Stored data

[Start of section]

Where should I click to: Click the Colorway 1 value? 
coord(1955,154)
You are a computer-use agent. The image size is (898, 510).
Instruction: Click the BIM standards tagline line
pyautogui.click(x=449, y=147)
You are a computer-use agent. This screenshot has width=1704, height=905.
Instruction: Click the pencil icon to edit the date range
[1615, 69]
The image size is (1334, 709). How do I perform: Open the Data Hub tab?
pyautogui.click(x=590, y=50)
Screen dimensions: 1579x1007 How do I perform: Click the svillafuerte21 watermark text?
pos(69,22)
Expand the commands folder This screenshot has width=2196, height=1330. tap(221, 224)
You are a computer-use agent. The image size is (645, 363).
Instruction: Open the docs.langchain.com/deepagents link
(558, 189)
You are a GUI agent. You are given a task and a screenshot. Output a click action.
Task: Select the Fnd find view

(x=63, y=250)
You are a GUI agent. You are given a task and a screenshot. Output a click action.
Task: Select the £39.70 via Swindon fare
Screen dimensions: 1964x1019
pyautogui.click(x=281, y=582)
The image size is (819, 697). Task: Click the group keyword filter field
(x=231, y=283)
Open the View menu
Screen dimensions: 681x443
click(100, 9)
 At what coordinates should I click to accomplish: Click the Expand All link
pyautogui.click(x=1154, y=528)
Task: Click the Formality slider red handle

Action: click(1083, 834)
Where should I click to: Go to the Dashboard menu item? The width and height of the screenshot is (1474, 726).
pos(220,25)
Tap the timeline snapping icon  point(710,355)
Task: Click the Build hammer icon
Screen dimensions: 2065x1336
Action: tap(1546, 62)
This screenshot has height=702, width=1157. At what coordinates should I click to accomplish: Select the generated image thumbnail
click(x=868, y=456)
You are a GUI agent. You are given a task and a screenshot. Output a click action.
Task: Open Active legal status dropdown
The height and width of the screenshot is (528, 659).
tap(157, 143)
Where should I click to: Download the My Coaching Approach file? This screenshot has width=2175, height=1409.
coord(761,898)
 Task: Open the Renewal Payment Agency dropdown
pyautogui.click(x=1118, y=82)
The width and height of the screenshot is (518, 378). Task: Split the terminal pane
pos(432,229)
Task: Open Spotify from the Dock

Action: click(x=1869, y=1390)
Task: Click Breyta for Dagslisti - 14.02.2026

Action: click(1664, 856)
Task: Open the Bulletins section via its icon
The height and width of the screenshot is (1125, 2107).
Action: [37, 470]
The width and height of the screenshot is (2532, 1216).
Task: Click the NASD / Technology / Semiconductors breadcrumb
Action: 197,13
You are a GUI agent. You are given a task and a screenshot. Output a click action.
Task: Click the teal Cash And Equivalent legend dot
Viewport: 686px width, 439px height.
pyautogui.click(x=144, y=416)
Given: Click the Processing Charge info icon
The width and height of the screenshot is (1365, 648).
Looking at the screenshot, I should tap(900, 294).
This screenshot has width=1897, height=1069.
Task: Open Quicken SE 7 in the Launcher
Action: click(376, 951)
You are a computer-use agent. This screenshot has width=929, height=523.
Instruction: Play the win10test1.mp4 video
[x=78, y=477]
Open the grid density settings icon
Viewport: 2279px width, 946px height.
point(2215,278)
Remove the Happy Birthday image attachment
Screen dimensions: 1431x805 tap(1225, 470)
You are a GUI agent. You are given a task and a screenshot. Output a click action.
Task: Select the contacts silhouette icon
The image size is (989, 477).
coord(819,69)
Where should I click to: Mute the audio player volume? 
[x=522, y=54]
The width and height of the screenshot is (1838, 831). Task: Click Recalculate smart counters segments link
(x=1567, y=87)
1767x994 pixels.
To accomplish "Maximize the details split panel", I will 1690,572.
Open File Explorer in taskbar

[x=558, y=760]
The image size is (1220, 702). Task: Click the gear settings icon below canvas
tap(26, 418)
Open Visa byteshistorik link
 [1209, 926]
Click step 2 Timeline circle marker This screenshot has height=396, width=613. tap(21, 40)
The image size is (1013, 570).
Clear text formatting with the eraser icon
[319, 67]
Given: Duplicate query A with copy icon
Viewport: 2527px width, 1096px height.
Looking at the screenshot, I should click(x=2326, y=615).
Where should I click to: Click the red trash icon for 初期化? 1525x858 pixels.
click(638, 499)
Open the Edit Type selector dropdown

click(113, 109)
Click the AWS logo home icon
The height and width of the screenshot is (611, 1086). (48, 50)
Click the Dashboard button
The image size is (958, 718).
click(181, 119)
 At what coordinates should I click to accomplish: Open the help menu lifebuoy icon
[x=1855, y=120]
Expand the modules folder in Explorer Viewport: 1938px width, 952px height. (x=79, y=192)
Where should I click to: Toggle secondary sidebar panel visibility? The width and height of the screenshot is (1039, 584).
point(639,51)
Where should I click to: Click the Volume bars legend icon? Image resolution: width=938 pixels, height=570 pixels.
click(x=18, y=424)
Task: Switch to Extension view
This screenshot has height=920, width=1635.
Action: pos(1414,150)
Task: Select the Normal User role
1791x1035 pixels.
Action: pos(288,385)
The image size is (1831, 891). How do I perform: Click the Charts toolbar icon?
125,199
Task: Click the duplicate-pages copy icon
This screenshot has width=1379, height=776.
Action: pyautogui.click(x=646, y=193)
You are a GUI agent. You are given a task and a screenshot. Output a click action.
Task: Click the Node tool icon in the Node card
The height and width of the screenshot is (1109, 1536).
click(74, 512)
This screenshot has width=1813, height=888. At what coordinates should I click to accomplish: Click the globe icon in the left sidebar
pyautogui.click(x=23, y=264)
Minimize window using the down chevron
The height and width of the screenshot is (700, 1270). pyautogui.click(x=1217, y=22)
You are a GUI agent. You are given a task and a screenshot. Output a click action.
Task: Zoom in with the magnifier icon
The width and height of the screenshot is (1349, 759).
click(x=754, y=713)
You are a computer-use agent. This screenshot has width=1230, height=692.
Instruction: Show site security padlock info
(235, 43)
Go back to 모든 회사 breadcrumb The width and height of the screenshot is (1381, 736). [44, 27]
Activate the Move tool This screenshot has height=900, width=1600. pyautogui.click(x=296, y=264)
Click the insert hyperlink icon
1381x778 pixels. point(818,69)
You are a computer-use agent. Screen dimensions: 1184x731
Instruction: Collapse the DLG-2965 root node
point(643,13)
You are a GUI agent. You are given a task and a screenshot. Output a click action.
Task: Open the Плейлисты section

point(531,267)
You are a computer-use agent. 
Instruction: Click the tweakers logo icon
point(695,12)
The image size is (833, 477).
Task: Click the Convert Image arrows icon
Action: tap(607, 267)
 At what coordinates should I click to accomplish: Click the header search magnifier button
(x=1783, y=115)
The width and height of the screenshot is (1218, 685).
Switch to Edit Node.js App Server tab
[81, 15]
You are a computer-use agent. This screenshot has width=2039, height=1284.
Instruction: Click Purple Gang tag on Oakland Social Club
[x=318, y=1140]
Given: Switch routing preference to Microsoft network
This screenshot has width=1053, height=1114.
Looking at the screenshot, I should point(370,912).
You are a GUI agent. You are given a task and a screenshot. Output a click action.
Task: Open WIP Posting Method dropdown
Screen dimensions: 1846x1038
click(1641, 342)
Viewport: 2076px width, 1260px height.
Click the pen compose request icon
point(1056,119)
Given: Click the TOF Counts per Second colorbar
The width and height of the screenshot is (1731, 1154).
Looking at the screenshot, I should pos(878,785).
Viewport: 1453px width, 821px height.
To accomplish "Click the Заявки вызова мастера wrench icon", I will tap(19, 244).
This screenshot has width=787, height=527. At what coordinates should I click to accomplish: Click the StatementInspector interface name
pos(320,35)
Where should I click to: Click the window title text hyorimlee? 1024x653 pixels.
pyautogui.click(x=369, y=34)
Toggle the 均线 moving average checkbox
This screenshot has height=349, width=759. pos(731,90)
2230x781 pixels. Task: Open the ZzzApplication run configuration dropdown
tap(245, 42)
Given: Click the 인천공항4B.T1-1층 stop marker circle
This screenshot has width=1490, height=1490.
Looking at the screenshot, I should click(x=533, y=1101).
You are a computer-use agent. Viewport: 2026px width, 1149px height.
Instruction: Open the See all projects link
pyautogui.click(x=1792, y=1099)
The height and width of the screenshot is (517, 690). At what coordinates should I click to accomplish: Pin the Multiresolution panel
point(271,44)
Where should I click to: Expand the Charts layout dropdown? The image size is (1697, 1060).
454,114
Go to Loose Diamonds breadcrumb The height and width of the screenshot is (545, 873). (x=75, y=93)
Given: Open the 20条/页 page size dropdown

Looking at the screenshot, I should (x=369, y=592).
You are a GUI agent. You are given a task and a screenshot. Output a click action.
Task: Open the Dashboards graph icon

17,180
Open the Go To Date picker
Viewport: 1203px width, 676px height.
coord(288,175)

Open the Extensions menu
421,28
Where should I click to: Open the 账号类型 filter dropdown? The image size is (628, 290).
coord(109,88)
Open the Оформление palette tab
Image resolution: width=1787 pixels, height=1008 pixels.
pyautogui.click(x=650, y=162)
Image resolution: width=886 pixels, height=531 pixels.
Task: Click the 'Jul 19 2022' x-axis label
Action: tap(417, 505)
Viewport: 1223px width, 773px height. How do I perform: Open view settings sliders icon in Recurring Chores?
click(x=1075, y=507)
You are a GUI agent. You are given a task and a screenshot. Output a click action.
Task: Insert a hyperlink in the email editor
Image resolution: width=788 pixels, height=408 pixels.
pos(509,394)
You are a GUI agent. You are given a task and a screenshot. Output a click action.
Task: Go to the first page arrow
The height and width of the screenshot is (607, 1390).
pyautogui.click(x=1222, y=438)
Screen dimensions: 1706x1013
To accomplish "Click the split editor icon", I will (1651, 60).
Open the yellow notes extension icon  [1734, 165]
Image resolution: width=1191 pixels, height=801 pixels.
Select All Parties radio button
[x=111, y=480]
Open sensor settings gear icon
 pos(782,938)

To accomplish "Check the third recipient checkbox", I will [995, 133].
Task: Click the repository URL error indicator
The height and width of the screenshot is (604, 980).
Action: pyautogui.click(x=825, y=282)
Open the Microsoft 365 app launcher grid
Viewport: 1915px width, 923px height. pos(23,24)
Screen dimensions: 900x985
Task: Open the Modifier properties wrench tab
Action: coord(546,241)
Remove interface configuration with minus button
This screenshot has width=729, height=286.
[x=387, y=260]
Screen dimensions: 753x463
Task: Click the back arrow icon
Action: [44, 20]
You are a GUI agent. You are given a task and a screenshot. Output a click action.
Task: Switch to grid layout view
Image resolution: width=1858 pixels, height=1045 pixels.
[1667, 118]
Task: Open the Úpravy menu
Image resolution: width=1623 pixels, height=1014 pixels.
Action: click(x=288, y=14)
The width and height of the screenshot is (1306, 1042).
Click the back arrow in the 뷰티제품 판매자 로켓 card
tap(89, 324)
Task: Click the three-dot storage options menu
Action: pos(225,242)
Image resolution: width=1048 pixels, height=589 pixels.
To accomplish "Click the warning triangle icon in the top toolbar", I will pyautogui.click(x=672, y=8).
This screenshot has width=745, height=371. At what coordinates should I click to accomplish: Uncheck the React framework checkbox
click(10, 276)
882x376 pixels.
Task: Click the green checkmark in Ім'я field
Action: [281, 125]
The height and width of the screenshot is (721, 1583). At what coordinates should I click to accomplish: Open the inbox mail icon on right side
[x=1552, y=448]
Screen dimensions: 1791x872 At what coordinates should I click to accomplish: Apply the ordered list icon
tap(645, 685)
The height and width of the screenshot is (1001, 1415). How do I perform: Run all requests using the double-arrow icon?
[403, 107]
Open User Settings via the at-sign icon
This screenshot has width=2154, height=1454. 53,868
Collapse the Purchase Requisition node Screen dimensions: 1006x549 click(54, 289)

[End of section]

■ **What is being asked**: All lines from the top of the data through the line containing "has width=1704, height=905." need to be retyped exactly, and nothing more.

■ **Result for this task**:
Where should I click to: Click the Colorway 1 value? 
coord(1955,154)
You are a computer-use agent. The image size is (898, 510).
Instruction: Click the BIM standards tagline line
pyautogui.click(x=449, y=147)
You are a computer-use agent. This screenshot has width=1704, height=905.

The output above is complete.